[Data extracts — start]

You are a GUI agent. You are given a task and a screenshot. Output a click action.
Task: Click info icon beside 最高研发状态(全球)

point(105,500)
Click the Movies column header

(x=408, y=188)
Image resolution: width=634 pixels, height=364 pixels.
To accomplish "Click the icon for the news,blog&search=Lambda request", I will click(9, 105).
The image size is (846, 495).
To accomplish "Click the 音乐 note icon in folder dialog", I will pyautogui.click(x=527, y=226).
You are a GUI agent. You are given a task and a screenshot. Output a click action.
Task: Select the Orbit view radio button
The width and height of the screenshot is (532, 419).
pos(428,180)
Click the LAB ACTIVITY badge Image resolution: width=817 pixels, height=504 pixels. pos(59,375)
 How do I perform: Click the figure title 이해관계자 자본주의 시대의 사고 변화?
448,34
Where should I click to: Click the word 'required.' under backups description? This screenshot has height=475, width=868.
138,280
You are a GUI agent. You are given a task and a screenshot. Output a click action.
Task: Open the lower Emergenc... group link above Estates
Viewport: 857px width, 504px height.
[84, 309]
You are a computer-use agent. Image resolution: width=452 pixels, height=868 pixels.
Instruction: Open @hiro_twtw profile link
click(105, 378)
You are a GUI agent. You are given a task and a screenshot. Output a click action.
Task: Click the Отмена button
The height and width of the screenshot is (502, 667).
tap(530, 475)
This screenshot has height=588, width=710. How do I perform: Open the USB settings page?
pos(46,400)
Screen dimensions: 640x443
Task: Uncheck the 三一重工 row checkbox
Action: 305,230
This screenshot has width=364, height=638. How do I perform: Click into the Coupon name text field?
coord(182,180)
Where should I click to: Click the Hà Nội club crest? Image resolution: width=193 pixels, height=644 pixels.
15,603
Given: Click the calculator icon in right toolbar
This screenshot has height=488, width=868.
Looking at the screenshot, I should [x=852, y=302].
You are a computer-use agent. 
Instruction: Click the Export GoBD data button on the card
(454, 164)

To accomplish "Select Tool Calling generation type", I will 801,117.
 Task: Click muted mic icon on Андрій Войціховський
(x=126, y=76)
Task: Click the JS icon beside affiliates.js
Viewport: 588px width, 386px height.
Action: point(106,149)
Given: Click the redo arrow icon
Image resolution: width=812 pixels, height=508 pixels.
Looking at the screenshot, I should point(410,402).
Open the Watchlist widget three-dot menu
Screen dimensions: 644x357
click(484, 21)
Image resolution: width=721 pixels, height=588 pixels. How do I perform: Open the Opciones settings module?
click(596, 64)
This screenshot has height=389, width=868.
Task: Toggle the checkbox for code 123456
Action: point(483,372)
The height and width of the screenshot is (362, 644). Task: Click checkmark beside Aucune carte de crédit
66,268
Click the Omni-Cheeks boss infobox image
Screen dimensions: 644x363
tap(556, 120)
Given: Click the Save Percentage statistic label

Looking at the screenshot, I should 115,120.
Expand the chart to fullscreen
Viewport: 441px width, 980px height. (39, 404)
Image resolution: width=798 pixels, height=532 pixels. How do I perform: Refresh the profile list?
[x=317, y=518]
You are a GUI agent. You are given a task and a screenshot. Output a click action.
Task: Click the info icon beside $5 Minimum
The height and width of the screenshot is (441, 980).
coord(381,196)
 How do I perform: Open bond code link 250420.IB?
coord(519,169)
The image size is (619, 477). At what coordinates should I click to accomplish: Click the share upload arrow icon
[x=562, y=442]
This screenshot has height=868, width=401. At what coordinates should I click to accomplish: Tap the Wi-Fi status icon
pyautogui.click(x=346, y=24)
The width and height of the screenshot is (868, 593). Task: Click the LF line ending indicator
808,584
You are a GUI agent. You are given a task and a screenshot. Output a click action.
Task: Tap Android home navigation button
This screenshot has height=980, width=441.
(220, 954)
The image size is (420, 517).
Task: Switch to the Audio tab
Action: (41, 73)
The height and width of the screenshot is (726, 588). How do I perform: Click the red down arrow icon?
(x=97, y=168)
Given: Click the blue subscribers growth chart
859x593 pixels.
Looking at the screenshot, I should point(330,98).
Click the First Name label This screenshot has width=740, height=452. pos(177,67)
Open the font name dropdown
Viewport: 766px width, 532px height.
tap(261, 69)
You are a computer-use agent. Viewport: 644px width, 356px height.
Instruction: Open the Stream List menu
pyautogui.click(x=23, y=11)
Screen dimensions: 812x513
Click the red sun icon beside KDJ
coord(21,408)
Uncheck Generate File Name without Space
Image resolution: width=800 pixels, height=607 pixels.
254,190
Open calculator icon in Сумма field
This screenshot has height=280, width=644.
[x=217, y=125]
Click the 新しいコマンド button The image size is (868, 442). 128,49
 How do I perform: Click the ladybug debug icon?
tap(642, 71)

[Data extracts — finish]

Activity: All of the entries above are to be written out again exactly.

Result:
You are a GUI agent. You are given a task and a screenshot. Output a click action.
Task: Click info icon beside 最高研发状态(全球)

point(105,500)
Click the Movies column header

(x=408, y=188)
Image resolution: width=634 pixels, height=364 pixels.
To accomplish "Click the icon for the news,blog&search=Lambda request", I will click(9, 105).
The image size is (846, 495).
To accomplish "Click the 音乐 note icon in folder dialog", I will pyautogui.click(x=527, y=226).
You are a GUI agent. You are given a task and a screenshot. Output a click action.
Task: Select the Orbit view radio button
The width and height of the screenshot is (532, 419).
pos(428,180)
Click the LAB ACTIVITY badge Image resolution: width=817 pixels, height=504 pixels. pos(59,375)
 How do I perform: Click the figure title 이해관계자 자본주의 시대의 사고 변화?
448,34
Where should I click to: Click the word 'required.' under backups description? This screenshot has height=475, width=868.
138,280
You are a GUI agent. You are given a task and a screenshot. Output a click action.
Task: Open the lower Emergenc... group link above Estates
Viewport: 857px width, 504px height.
[84, 309]
You are a computer-use agent. Image resolution: width=452 pixels, height=868 pixels.
Instruction: Open @hiro_twtw profile link
click(105, 378)
You are a GUI agent. You are given a task and a screenshot. Output a click action.
Task: Click the Отмена button
The height and width of the screenshot is (502, 667).
tap(530, 475)
This screenshot has height=588, width=710. How do I perform: Open the USB settings page?
pos(46,400)
Screen dimensions: 640x443
Task: Uncheck the 三一重工 row checkbox
Action: 305,230
This screenshot has width=364, height=638. How do I perform: Click into the Coupon name text field?
coord(182,180)
Where should I click to: Click the Hà Nội club crest? Image resolution: width=193 pixels, height=644 pixels.
15,603
Given: Click the calculator icon in right toolbar
This screenshot has height=488, width=868.
Looking at the screenshot, I should [x=852, y=302].
You are a computer-use agent. 
Instruction: Click the Export GoBD data button on the card
(454, 164)

To accomplish "Select Tool Calling generation type", I will 801,117.
 Task: Click muted mic icon on Андрій Войціховський
(x=126, y=76)
Task: Click the JS icon beside affiliates.js
Viewport: 588px width, 386px height.
Action: point(106,149)
Given: Click the redo arrow icon
Image resolution: width=812 pixels, height=508 pixels.
Looking at the screenshot, I should point(410,402).
Open the Watchlist widget three-dot menu
Screen dimensions: 644x357
click(484, 21)
Image resolution: width=721 pixels, height=588 pixels. How do I perform: Open the Opciones settings module?
click(596, 64)
This screenshot has height=389, width=868.
Task: Toggle the checkbox for code 123456
Action: point(483,372)
The height and width of the screenshot is (362, 644). Task: Click checkmark beside Aucune carte de crédit
66,268
Click the Omni-Cheeks boss infobox image
Screen dimensions: 644x363
tap(556, 120)
Given: Click the Save Percentage statistic label

Looking at the screenshot, I should 115,120.
Expand the chart to fullscreen
Viewport: 441px width, 980px height. (39, 404)
Image resolution: width=798 pixels, height=532 pixels. How do I perform: Refresh the profile list?
[x=317, y=518]
You are a GUI agent. You are given a task and a screenshot. Output a click action.
Task: Click the info icon beside $5 Minimum
The height and width of the screenshot is (441, 980).
coord(381,196)
 How do I perform: Open bond code link 250420.IB?
coord(519,169)
The image size is (619, 477). At what coordinates should I click to accomplish: Click the share upload arrow icon
[x=562, y=442]
This screenshot has height=868, width=401. At what coordinates should I click to accomplish: Tap the Wi-Fi status icon
pyautogui.click(x=346, y=24)
The width and height of the screenshot is (868, 593). Task: Click the LF line ending indicator
808,584
You are a GUI agent. You are given a task and a screenshot. Output a click action.
Task: Tap Android home navigation button
This screenshot has height=980, width=441.
(220, 954)
The image size is (420, 517).
Task: Switch to the Audio tab
Action: (41, 73)
The height and width of the screenshot is (726, 588). How do I perform: Click the red down arrow icon?
(x=97, y=168)
Given: Click the blue subscribers growth chart
859x593 pixels.
Looking at the screenshot, I should point(330,98).
Click the First Name label This screenshot has width=740, height=452. pos(177,67)
Open the font name dropdown
Viewport: 766px width, 532px height.
tap(261, 69)
You are a computer-use agent. Viewport: 644px width, 356px height.
Instruction: Open the Stream List menu
pyautogui.click(x=23, y=11)
Screen dimensions: 812x513
Click the red sun icon beside KDJ
coord(21,408)
Uncheck Generate File Name without Space
Image resolution: width=800 pixels, height=607 pixels.
254,190
Open calculator icon in Сумма field
This screenshot has height=280, width=644.
[x=217, y=125]
Click the 新しいコマンド button The image size is (868, 442). 128,49
 How do I perform: Click the ladybug debug icon?
tap(642, 71)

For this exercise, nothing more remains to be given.